ACTION ITEM
Start the copy at the line holding "Given: Click the number 4 in 4枚チケット header" and continue it exactly through the last line of the entries, leaving out pictures and anything else.

RECORDS TO USE
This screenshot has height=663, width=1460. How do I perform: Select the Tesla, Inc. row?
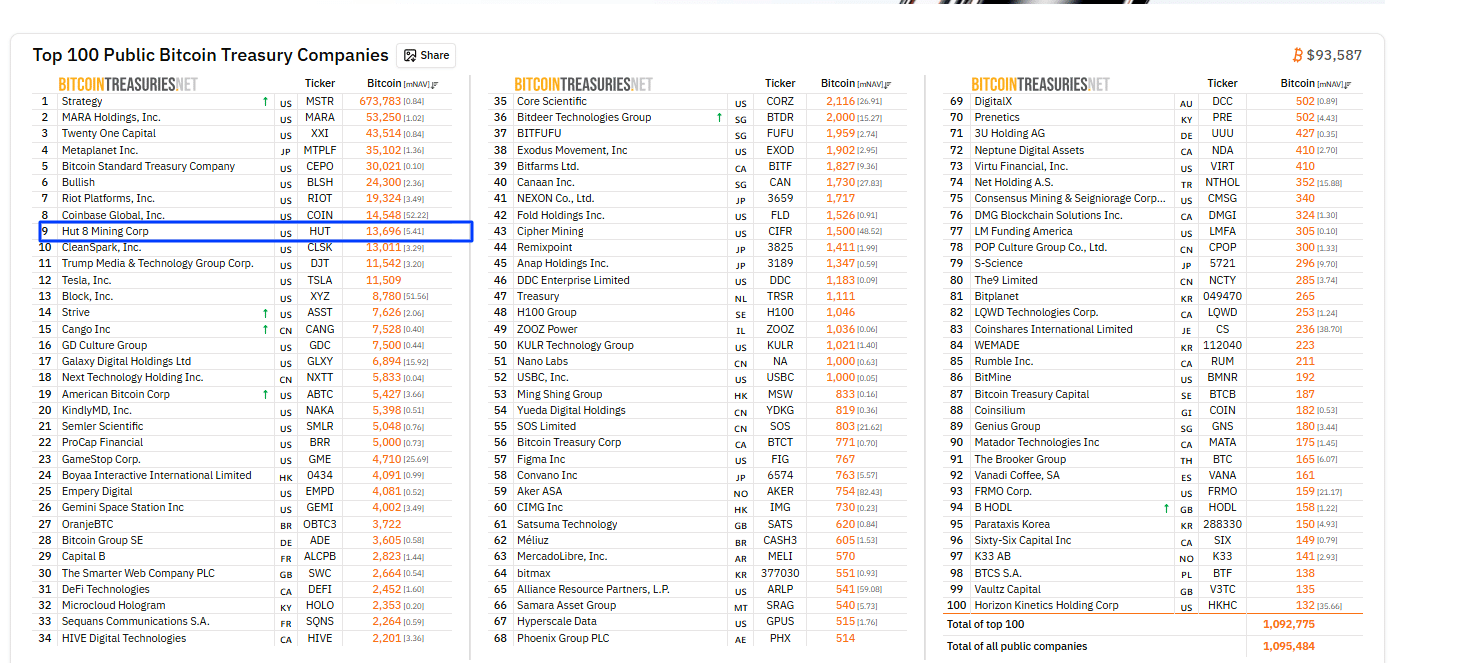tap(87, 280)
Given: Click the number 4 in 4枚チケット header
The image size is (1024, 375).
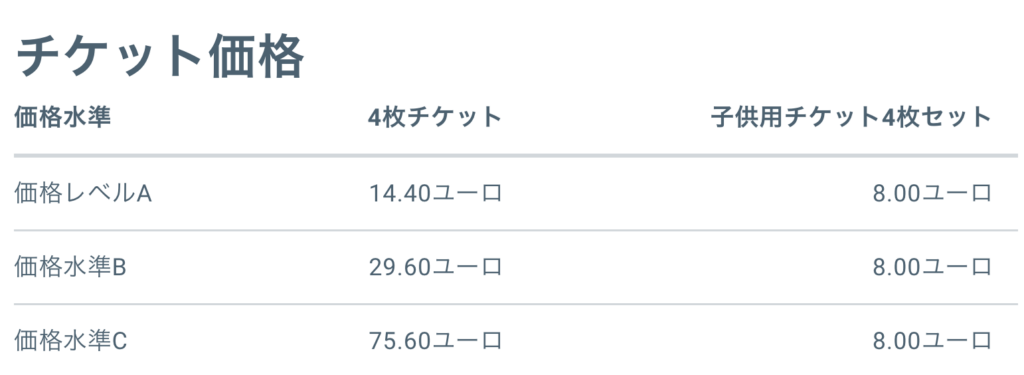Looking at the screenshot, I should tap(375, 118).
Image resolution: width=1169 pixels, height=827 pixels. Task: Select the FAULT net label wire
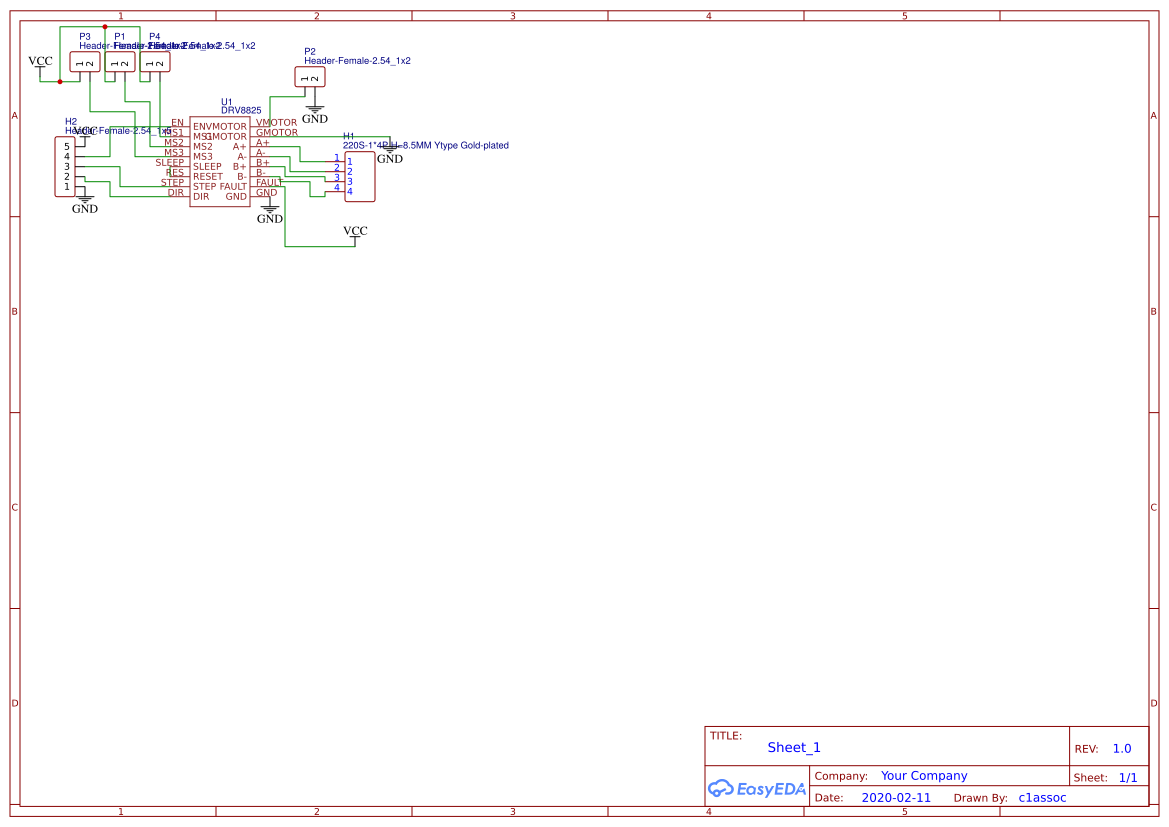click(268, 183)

RESPONSE
Given: Click the number 4 in 4枚チケット header
The image size is (1024, 375).
Looking at the screenshot, I should tap(375, 118).
Image resolution: width=1169 pixels, height=827 pixels. Task: Select the FAULT net label wire
click(268, 183)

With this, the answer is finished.